**ACTION ITEM:** Could you give the data below again exactly, apart from the pictures?

**DATA UNDER STUDY:**
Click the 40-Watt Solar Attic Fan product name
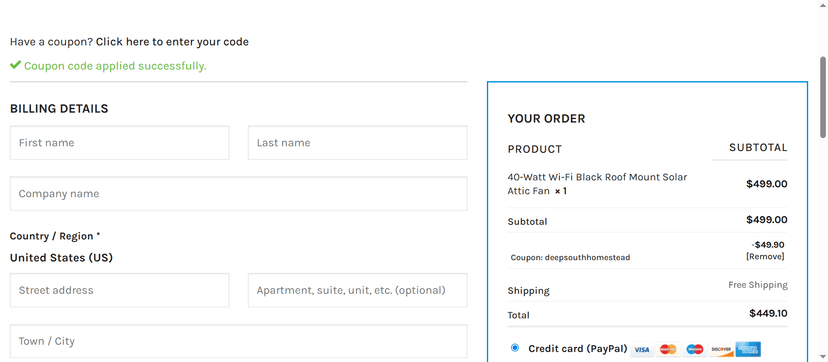Viewport: 828px width, 362px height. coord(597,184)
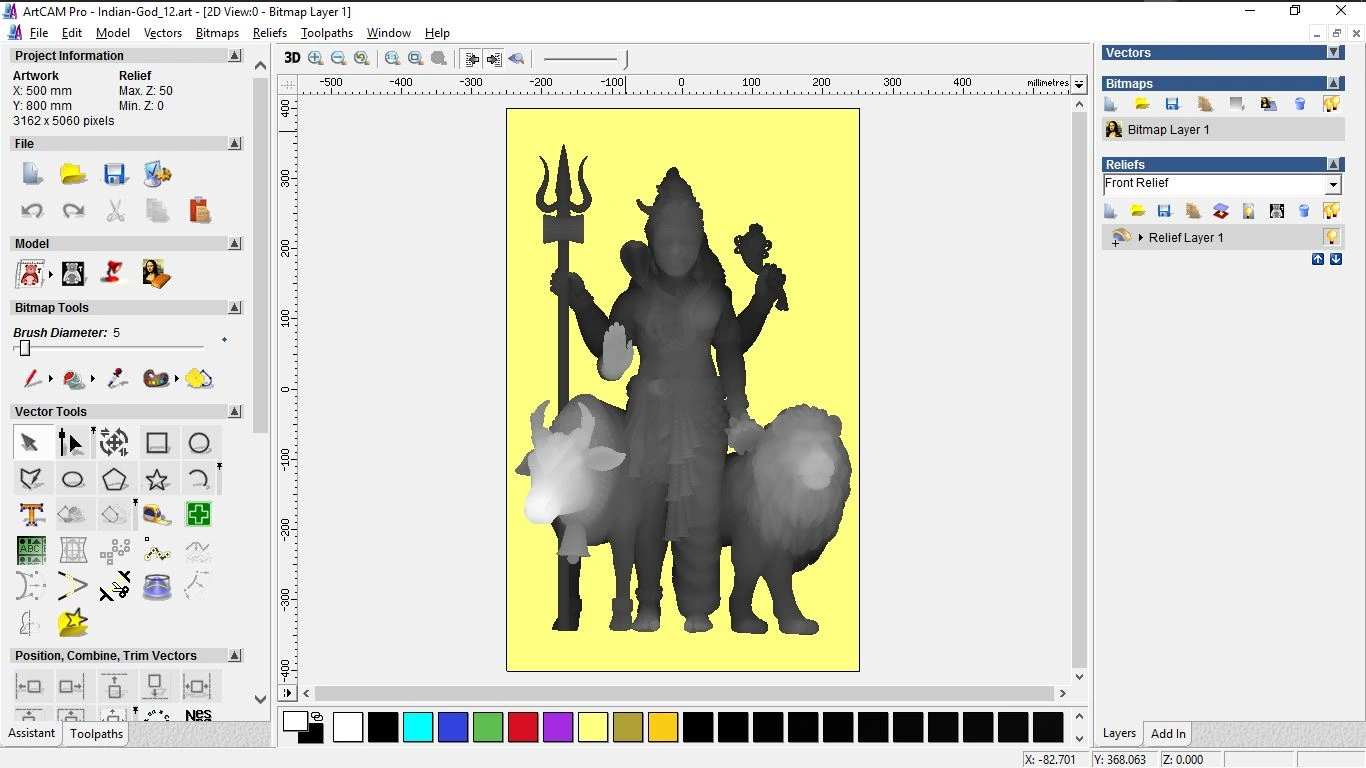Viewport: 1366px width, 768px height.
Task: Collapse the Vectors panel
Action: tap(1333, 53)
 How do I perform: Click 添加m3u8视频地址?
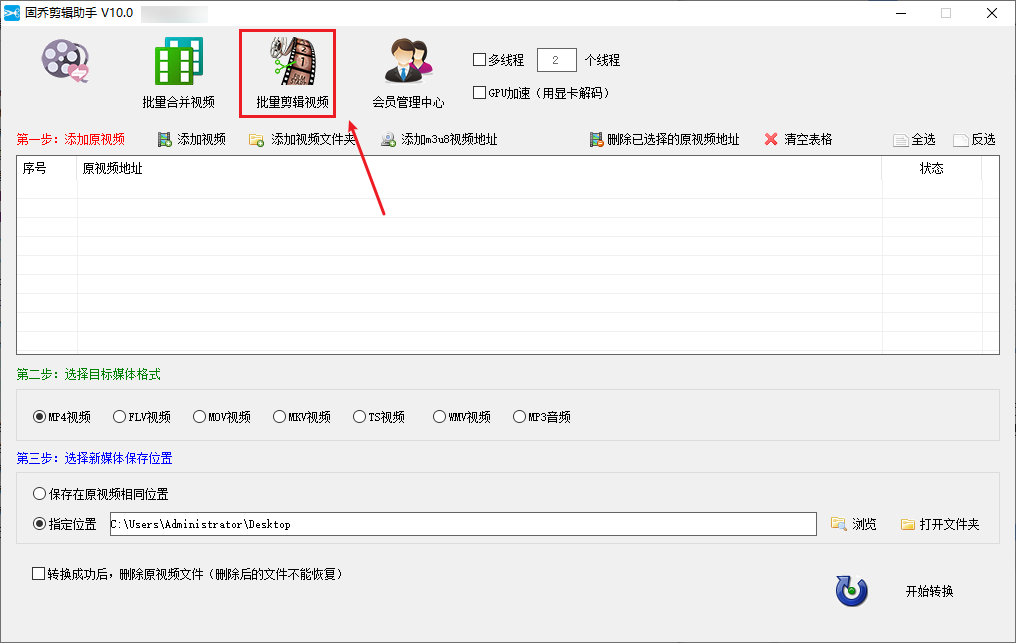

**REPLY TO THE TASK:**
Click the 40-Watt Solar Attic Fan product name
Viewport: 828px width, 362px height. coord(597,184)
Viewport: 1366px width, 768px height.
Task: Collapse the Vectors panel
Action: tap(1333, 53)
 How do I perform: Click 添加m3u8视频地址?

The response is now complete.